And having 2 parallel projects is absolutely pointless, because
neither one will have enough manpower to quickly develop it and
because there will be 2 unstable compilers instead of a single stable
one.

Well a new frontend would need to be a real community project anyway.
It's ok that Walter checks every patch cause experience shows there are several ways to fix a bug.
But that just doesn't scale. Pull requests are piling up already.
We'd need more people that have proven to be valuable contributors like Don to get direct access.

You are right that another compiler is pointless if it isn't as good as dmd cause nobody would use it. See dil, it has a complete lexer and parser, 31k LOC, but you can't use it and it's rotting AFAIK. It's only good for creating documentation and even that isn't perfect since it's missing semantic analysis (i.e. auto isn't resolved etc).


But this example shows the path:
Imho a new frontend would need to focus on non-compiler applications first, such as
- auto-completion etc. for IDEs
- rewriting tools
(- doc generation)

cause these don't require a full-blown semantic analysis and codegen.
And as soon as it matures it can also be used as a compiler.

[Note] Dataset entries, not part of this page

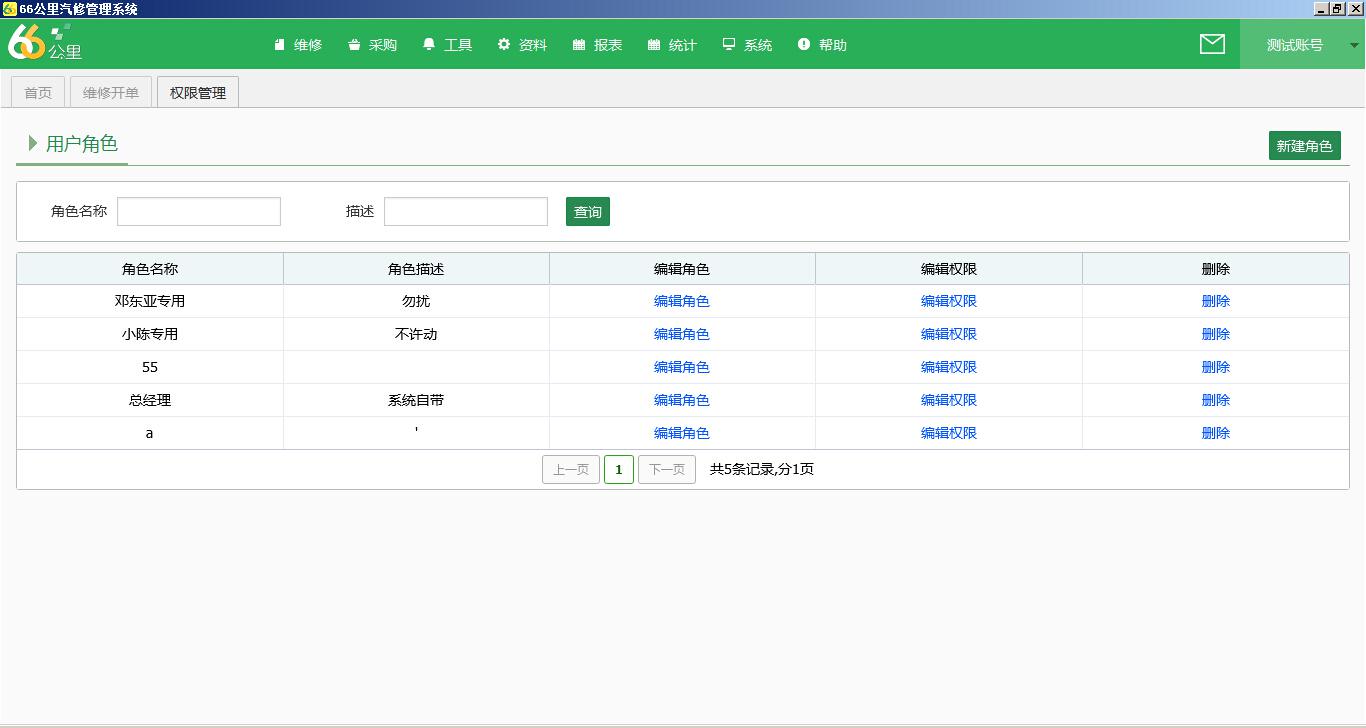
Task: Click the 资料 gear icon
Action: (x=504, y=45)
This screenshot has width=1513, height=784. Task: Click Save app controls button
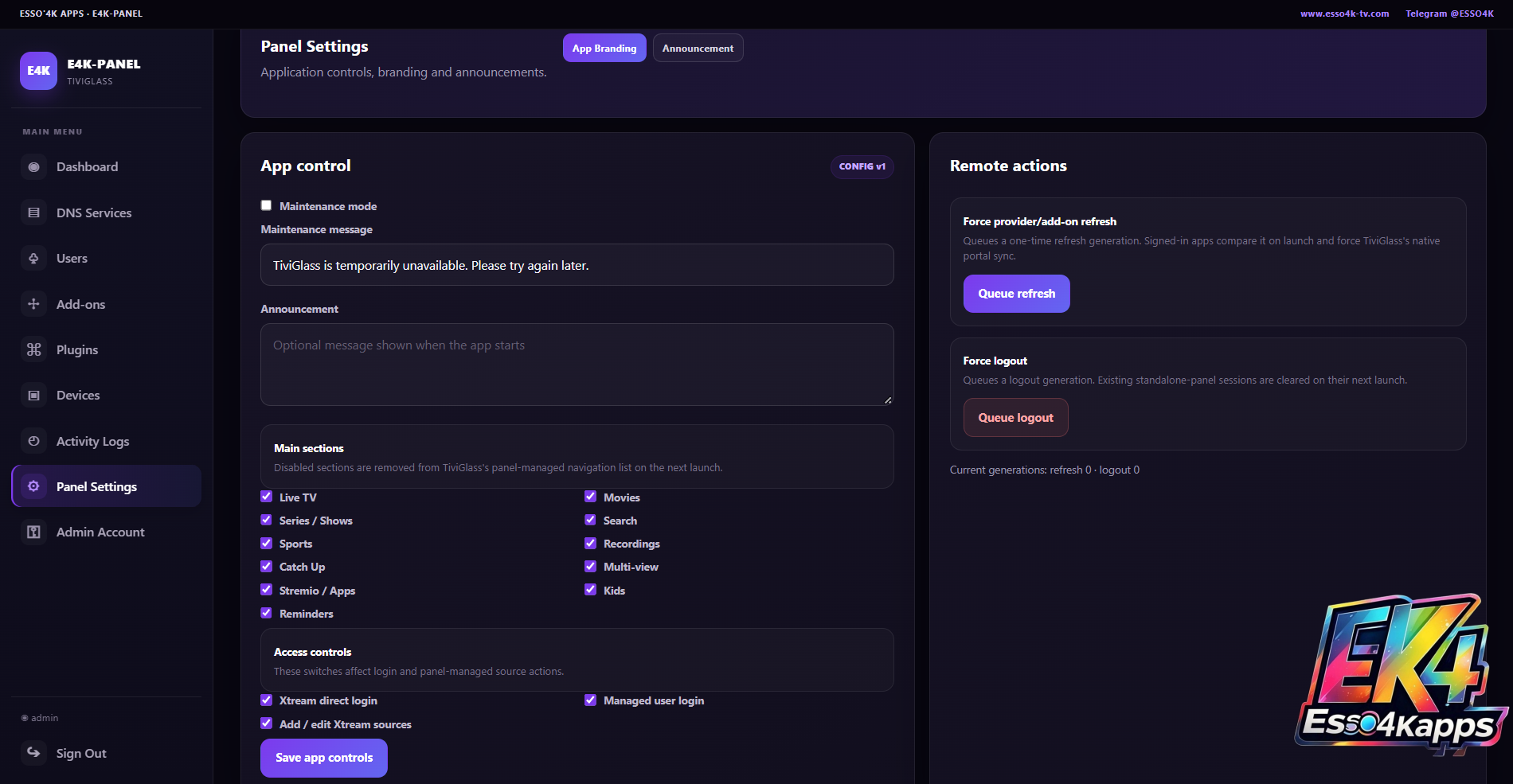[324, 758]
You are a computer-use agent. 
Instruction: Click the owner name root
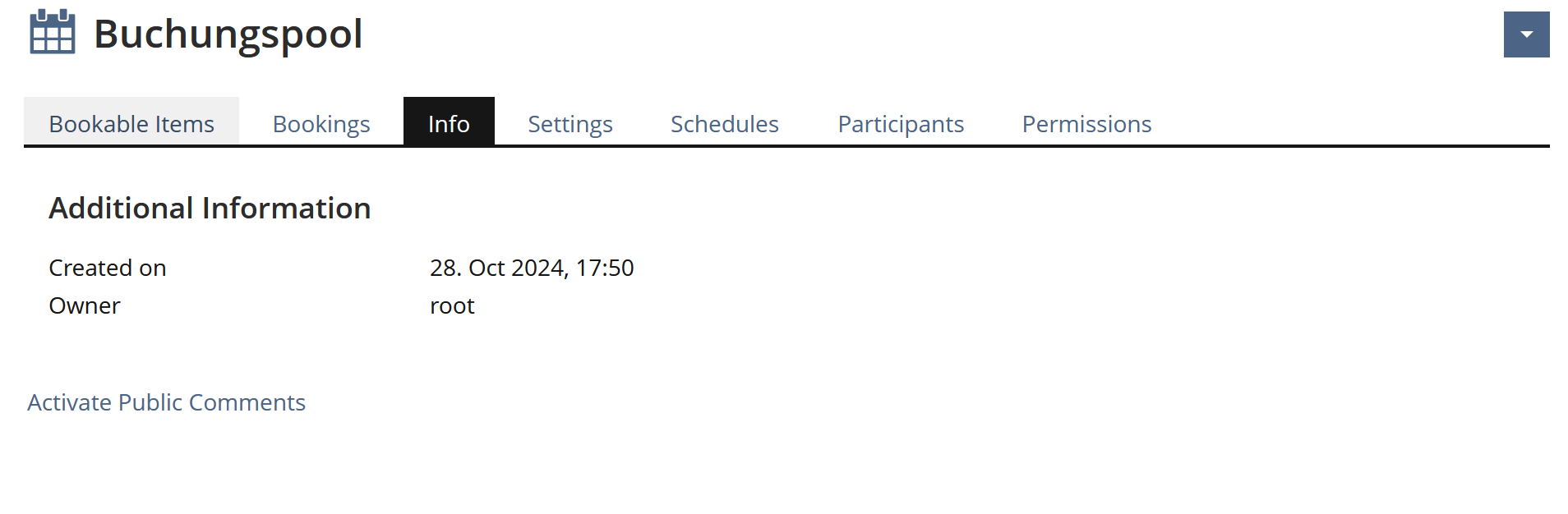452,305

I guess Walter and co. could switch to D front-end only after all bugs
of D2 are fixed and D2 reaches it's end point, beyond which it won't
get enhanced further (probably this would be the start of a new D
major version).
So, I hope D3 will start developing in D itself (assuming, that D3
will ever come along, since no-one seems to want it to happen).

Yeah probably, but there won't be any D3 anytime soon cause it will take long to properly implement D2.